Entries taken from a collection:
----
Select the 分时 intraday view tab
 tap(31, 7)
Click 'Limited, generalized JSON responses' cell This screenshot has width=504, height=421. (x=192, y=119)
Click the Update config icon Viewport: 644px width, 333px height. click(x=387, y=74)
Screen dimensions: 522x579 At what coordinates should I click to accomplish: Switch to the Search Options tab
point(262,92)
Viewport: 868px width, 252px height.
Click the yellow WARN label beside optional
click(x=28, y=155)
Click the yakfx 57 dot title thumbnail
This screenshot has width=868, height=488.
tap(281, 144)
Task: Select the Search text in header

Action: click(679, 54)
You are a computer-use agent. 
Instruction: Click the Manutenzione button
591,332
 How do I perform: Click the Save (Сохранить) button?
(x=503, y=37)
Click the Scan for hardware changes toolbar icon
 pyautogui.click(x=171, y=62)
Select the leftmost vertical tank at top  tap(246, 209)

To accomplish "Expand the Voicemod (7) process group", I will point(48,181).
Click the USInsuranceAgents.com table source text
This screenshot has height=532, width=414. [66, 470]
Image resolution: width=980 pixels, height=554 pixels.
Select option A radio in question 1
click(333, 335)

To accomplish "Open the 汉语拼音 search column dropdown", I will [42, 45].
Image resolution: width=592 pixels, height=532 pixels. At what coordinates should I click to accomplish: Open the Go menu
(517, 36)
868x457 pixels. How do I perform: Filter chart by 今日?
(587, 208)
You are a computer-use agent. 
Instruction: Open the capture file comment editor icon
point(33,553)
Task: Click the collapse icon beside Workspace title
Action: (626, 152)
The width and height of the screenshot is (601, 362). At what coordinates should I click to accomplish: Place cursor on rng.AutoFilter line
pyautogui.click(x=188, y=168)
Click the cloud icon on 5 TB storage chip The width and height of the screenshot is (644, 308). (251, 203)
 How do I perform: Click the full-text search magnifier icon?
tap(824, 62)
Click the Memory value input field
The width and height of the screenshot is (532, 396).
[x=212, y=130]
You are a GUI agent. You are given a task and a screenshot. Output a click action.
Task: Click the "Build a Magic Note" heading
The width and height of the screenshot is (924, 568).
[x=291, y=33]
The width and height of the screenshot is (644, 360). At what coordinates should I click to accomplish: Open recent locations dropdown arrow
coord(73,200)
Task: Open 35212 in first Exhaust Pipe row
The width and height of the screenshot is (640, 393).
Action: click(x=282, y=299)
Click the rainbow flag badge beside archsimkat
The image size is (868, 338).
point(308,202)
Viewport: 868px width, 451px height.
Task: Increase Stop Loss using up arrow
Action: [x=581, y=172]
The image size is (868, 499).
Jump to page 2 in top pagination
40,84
----
**Task goal**
Among the lines of the records above, count those containing the word "will", then give the number by itself.

**Your solution**
2